Ascothoracida is a small group of parasitic marine crustaceans, comprising around 100 species and divided into Dendrogastrida and Laurida. They are found throughout the world on cnidarians and echinoderms. Dendrogastrida are parasites on echinoderms, and Laurida are parasites on cnidarians, except from the species Waginella Grygier, which is also a parasite on echinoderms (crinoids). Piercing and sucking mouthparts are used for feeding, and more advanced forms also absorb nutrients through a modified integument of the carapace. More basal forms are ectoparasitic, but most genera are meso- and endoparasitic.

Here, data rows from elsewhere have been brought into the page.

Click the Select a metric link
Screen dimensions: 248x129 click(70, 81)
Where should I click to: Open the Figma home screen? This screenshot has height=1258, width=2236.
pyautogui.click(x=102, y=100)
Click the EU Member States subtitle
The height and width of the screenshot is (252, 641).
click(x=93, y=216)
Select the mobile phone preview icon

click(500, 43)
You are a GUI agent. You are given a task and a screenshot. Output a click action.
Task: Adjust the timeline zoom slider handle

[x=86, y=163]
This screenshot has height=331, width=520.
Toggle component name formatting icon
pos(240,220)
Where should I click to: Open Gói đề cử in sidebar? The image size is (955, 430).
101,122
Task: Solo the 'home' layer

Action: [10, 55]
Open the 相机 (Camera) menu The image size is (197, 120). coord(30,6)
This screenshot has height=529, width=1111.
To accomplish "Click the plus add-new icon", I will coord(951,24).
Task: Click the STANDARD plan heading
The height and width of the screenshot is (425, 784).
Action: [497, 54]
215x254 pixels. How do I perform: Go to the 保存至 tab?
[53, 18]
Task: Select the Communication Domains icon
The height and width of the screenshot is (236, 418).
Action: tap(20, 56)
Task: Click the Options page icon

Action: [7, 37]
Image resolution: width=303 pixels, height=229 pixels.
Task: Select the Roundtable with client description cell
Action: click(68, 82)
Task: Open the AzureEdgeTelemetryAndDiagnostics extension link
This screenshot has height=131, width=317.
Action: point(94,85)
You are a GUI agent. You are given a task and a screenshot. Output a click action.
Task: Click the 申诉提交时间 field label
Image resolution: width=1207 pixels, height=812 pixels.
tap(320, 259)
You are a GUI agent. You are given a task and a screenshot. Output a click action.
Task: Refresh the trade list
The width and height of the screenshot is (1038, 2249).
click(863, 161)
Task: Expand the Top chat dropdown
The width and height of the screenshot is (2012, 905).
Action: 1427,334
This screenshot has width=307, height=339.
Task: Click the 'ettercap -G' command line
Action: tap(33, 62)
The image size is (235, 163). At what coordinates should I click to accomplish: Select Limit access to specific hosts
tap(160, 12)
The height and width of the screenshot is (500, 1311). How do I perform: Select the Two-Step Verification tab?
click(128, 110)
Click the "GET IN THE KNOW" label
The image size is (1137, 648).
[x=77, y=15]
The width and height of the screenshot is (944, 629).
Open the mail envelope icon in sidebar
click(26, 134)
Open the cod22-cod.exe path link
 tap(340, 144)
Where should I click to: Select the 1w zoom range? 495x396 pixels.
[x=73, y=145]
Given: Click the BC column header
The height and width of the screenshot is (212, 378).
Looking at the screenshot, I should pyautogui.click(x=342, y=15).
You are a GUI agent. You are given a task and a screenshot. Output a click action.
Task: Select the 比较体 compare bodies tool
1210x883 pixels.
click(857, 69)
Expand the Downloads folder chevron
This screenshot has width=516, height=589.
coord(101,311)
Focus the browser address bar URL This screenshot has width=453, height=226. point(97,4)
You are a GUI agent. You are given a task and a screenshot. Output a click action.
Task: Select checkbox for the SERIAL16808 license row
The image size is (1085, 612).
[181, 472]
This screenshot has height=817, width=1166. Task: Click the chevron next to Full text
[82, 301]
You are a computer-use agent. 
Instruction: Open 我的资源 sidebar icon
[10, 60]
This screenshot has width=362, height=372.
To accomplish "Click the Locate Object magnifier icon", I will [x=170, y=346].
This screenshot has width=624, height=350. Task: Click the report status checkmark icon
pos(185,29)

The sexes are separate, except from secondary hermaphroditic species of the Petrarcidae. In many species the larger female often have smaller males living inside her mantle cavity.

Ascothoracida was previously ranked as an order within the infraclass Cirripedia (barnacles), but now both Ascothoracida and Cirripedia are considered separate subclasses. Those two subclasses, along with Facetotecta, make up the class Thecostraca.

The thorax of Ascothoracida species has six pair of biramous appendages, while the abdomen has four segments and a terminal telson with a caudal furca. This arrangement is similar to that seen in copepods. In addition, there is a bivalved carapace, which is expanded in females.